In truth, Dallek's books on Johnson reflected both kinds of historians' criticisms of Caro, the worthy and the unworthy. Worthily, Dallek captured much of LBJ's complexity. Although the Johnson of Lone Star Rising and Flawed Giant is almost as personally unattractive as Caro made him out to be, Dallek argued that Johnson's personal ambition served a larger lifelong cause: to integrate the South into the nation by developing its economy and ending racial segregation. In Dallek's view, Johnson's "liberal nationalism" went wrong only when he tried to extend it to Southeast Asia, where he committed 550,000 troops in a bootless effort to stop North Vietnam from bullying South Vietnam, and famously promised the north $1-billion to stop fighting and let him develop the Mekong River Valley in the same way that FDR had redeveloped the Tennessee Valley.

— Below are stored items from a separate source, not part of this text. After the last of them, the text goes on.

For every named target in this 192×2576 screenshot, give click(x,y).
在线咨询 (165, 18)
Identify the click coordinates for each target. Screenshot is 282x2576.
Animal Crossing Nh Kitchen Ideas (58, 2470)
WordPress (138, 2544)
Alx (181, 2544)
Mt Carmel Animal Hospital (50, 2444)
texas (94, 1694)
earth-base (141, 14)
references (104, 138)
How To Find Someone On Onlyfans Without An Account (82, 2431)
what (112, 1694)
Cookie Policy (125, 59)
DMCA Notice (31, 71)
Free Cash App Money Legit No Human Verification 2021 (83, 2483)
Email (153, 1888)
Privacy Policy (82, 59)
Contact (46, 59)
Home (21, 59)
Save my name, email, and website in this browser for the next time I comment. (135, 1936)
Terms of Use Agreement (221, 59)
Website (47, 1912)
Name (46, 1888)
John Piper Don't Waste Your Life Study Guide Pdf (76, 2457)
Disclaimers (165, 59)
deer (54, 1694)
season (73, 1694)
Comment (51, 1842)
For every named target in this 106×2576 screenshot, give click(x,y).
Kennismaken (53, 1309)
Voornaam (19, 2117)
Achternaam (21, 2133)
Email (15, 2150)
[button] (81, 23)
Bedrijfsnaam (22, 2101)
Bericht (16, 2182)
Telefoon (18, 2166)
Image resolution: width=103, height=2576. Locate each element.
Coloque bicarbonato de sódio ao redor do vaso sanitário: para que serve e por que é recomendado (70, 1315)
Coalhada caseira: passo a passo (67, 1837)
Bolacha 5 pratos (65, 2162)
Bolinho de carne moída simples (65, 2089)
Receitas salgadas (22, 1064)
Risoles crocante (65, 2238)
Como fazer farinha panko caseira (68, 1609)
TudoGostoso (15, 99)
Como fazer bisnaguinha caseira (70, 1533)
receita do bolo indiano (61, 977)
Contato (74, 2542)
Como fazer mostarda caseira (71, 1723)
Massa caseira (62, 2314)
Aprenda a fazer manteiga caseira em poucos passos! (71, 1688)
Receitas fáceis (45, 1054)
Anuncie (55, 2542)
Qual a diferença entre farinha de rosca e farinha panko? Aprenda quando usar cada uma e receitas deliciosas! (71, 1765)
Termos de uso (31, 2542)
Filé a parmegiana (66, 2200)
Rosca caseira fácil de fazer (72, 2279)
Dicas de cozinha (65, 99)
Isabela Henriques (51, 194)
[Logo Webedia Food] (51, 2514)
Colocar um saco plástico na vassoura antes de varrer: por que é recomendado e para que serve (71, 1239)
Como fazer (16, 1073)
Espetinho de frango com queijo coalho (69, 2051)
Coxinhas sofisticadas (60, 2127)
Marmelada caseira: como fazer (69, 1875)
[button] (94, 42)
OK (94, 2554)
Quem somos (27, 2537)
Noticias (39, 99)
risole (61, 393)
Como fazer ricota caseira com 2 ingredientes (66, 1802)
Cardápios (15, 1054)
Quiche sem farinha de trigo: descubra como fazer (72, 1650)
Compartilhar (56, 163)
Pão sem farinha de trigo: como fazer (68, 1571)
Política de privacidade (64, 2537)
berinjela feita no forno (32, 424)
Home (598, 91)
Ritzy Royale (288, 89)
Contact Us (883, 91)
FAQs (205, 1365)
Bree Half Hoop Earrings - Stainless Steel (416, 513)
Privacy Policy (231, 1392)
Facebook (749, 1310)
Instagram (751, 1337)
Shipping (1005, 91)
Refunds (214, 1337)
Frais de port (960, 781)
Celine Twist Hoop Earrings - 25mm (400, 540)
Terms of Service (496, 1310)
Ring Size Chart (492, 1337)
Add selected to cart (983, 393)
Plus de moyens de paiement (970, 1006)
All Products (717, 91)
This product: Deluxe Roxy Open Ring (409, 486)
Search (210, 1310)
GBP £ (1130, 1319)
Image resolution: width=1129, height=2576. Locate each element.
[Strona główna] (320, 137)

Unworthily, Dallek picked fights with Caro in that favored academic sniping ground, the footnotes, and sometimes seemed to think he had won just because he cited a fellow historian whose interpretation of an incident differed from Caro's. For example, in one case, Caro said Johnson's failure to support FDR vocally was unprincipled; Dallek quoted the University of North Carolina historian William Leuchtenberg as saying it wasn't unprincipled, and, Dallek seemed to think, that was that. In another footnote, Dallek said Caro was wrong to criticize Johnson's conduct as a naval officer because Caro was "ever ready to put Johnson in the worst possible light" — as if attacking Caro was enough to defend Johnson. Dallek went after Caro in his notes 13 times in Lone Star Rising, which was 13 more times than he criticized all of the other sources he cited combined.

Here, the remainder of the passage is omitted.